Two entries in one box... he wanted all entries in different boxes..

[udosuk]

Very smart proof, Gordon!

And I think the same result holds even if we lax the rule about the boxes. In that case at most 3 clues could be in a box and the other 6 clues must not be in the same band/stack of that box.

Couldn't prove it elegantly like you did though...

[evert]

There is only one way, up to equivalence, of choosing 9 spots that are all in different rows, columns and boxes.

Does this need any proof by itself?

[gfroyle]

There is only one way, up to equivalence, of choosing 9 spots that are all in different rows, columns and boxes.

Does this need any proof by itself?

You need to convince yourself that it is true, but it is not difficult.

Remember that we can permute the rows within any horizontal band of 3, and the columns within any vertical stack of 3 to get an equivalent puzzle.

We need to show that any grid with 9 cells one in each row/col/box can be permuted to the one that I gave in my first message.

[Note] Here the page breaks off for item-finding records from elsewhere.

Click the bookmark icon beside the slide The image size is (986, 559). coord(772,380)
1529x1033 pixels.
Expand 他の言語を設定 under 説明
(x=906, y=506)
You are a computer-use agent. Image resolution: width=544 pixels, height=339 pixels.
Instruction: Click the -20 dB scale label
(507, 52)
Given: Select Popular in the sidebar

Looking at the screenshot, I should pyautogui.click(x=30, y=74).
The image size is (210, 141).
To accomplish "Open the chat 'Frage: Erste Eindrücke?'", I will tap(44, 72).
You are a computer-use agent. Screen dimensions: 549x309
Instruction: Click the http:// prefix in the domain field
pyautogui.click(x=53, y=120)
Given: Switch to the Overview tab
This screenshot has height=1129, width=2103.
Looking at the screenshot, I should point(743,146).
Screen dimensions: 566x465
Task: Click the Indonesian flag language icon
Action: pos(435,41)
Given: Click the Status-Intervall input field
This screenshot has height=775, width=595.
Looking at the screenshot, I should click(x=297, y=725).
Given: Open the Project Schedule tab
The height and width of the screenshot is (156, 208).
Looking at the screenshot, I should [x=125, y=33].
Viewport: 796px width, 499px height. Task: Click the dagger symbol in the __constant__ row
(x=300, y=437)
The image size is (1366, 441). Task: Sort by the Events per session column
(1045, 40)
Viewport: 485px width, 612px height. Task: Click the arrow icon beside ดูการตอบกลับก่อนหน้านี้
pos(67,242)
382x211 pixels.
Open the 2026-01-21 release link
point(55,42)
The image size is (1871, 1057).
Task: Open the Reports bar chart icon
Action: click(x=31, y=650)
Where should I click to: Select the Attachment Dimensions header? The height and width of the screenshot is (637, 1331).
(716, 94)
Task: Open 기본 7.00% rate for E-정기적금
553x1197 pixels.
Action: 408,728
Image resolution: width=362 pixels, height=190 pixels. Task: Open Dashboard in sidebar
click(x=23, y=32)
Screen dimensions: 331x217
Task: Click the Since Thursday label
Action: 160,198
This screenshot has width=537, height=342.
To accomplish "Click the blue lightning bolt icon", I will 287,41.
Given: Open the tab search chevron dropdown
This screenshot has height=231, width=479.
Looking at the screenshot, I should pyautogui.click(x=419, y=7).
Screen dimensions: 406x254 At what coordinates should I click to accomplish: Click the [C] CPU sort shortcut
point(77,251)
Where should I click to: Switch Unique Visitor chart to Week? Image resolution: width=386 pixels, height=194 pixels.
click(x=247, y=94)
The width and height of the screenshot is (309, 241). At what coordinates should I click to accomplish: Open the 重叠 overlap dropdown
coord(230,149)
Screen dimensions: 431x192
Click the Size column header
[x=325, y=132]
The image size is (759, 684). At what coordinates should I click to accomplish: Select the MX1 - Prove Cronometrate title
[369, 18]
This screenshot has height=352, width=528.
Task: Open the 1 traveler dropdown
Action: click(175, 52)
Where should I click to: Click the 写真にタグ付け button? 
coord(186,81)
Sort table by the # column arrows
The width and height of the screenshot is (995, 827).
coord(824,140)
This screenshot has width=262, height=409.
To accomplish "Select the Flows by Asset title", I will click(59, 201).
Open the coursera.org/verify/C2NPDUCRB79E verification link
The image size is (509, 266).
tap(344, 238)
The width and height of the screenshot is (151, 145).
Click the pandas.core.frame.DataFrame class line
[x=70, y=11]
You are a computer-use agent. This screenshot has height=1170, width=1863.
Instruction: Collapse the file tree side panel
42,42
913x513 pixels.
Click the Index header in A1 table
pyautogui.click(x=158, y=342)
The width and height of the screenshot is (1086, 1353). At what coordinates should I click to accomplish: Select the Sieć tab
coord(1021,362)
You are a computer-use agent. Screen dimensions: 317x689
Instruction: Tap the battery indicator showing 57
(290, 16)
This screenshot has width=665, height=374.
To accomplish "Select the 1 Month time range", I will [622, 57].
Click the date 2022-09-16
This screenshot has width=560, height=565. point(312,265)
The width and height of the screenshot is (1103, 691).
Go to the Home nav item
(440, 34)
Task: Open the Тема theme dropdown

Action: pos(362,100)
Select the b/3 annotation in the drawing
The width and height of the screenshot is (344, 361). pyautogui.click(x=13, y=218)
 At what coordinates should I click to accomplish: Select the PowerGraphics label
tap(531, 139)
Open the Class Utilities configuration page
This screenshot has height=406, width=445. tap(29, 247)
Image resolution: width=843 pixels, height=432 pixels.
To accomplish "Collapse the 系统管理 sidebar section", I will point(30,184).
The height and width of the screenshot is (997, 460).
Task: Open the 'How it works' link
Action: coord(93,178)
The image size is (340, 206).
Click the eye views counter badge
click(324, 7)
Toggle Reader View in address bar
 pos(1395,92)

So assume that someone gives you such a grid not already in the standard form.

Start with the top horizontal band and permute the rows so that row 1 contains the entry from box 1, row 2 the entry from box 2 and row 3 the entry from box 3. Then do the middle horizontal band, and again permute the rows so that rows 4,5,6 contain the entries from boxes 4,5 and 6 respectively. Then do the same in the bottom horizontal band.

Then do the same for the vertical stacks, one at a time, but now permuting columns...

The result of this is a grid with 9 filled cells that IS in standard form.